Illustrated in Figure 7 (Fig. 7) is only one example of devices in line with our aim. Other designs will also be available for focusing an electron beam from multiple CNT tips (see, for example, [15]).
Ultimate goal
The device in Figure 7 (Fig. 7) is for fundamental research on samples which are small animals such as mice. Based on the information obtained by this device, the final decision will be made as to whether or not we should process to construct a clinical XRF. If we go forward, we should take the followings into consideration.
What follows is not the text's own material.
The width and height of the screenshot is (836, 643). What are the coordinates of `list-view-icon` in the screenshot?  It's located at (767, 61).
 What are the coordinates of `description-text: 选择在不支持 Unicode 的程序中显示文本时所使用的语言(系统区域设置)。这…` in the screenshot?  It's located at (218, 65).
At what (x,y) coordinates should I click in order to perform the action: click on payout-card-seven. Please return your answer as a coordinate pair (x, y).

Geometrically, the human breast is three-dimensional even if compressed mechanically. Strictly speaking, therefore, the tumor’s three-dimensional location in the breast must be known prior to treatment. For simple imaging, the “digital volume tomography”(DVT) outlined in the Appendix [16], [17] would fit this purpose. At the present time, we are not convinced that DVT will evolve to analytical devices, but establishing fluorescence x-ray DVT would be prerequisite to apply our concept clinically.
When a solid in a superconducting state absorbs a photon, it loses superconductivity because the energy of incident photons is converted into thermal energy. The “transition-edge sensor” (TES) [18] is based on this physical principle. A striking fact is that TES is able to detect “one photon” as the function of photon energy.
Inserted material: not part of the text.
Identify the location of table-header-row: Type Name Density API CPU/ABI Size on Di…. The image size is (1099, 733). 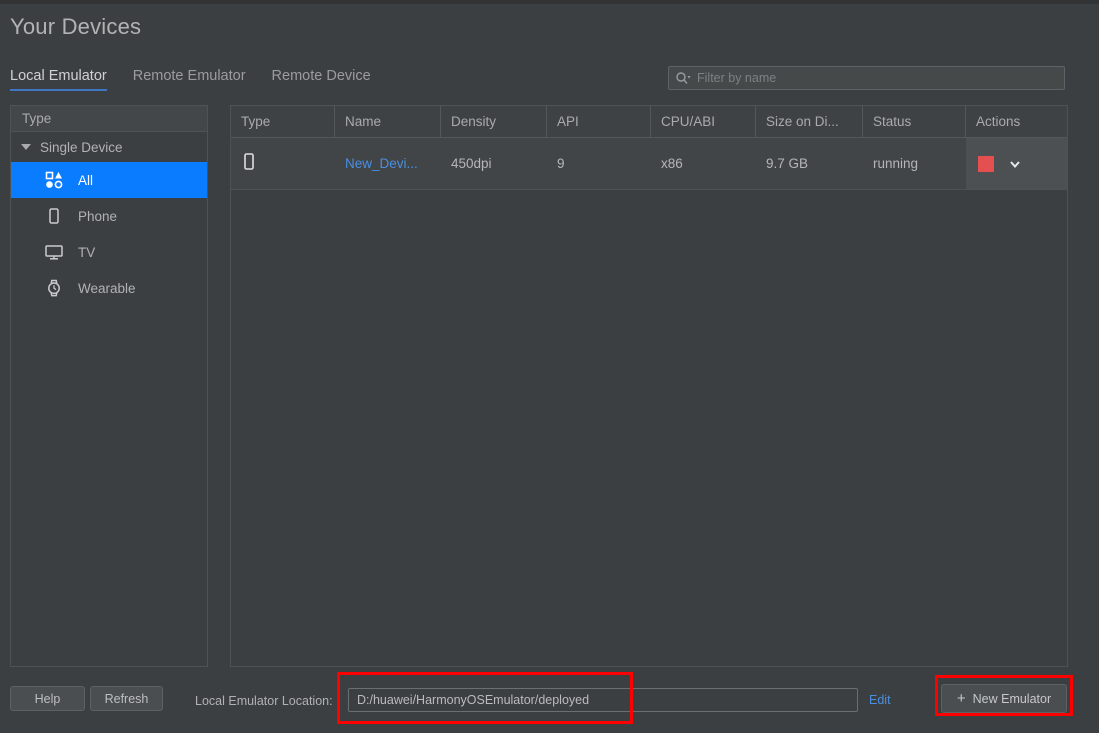
(649, 122).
Since the energy of incident photons is intrinsic to the electronic structure of their source, TES allows one to identify the source material with only one photon. To map the element distribution on the photon source, TES sensors have to be integrated on a large scale. Such a TES array has already been assembled, and actually installed in a scanning electron microscope (SEM) for mapping the element distribution on semiconductor chip surfaces [19]. The energy resolution of this SEM-TES system is about fifty times higher than that of conventional SEM-EDX systems. To the authors’ knowledge, no attempt has been made to clinically apply TES, but in light of serious concern over medical issues, developing medical TES systems will be an urgent issue in the foreseeable distant future. We are convinced that the application of integrated TES to fluorescence DVT will open a new frontier in breast cancer diagnosis.
Appendix
One of the most common techniques available to visualize the interior of bulky biological samples is x-ray CT. In conventional CT, the x-ray source is rotated around the sample, but this is not allowed for XRF. DVT is a viable alternative to CT (see DVT principle outlined in Figure 10 (Fig. 10). In brief, the x-rays incident on the intersection of the horizontal and vertical axes, or the imaging position, yield a clear image. In this drawing, the black circle 1 is located at the pinpoint of intersection and hence sharply imaged on the detector. When sliding the sample vertically, the image 1 is followed by the image 3 (gray) or 2 (red) on the detector, depending on the sliding direction. In DVT, the image is recorded on a flat panel detector (FPD). If the FPD is replaced by an x-ray spectrometer rotatable around the vertical axis, the in-depth distribution of constituent elements could be profiled.
List of abbreviations
ADH: atypical ductal hyperplasia
Ca: calcium
CNFs: carbon nanofibers
CNTs: carbon nanotubes
DVT: digital volume tomography
FE: field-electron emission
Fe3O4: magnetite
SEM: scanning electron microscope
TE: thermionic electron emission
TES: transition-edge sensor
UHV: ultrahigh vacuum
XRF: x-ray fluorescence analysis
Notes
Conflicts of interest
The authors declare no competing interests.
Acknowledgments
We are much indebted to Y. Sakai, JEOL, for fruitful discussions and suggestions. We are also grateful to T. Tohru for informing us of the medical importance of phthalocyanine.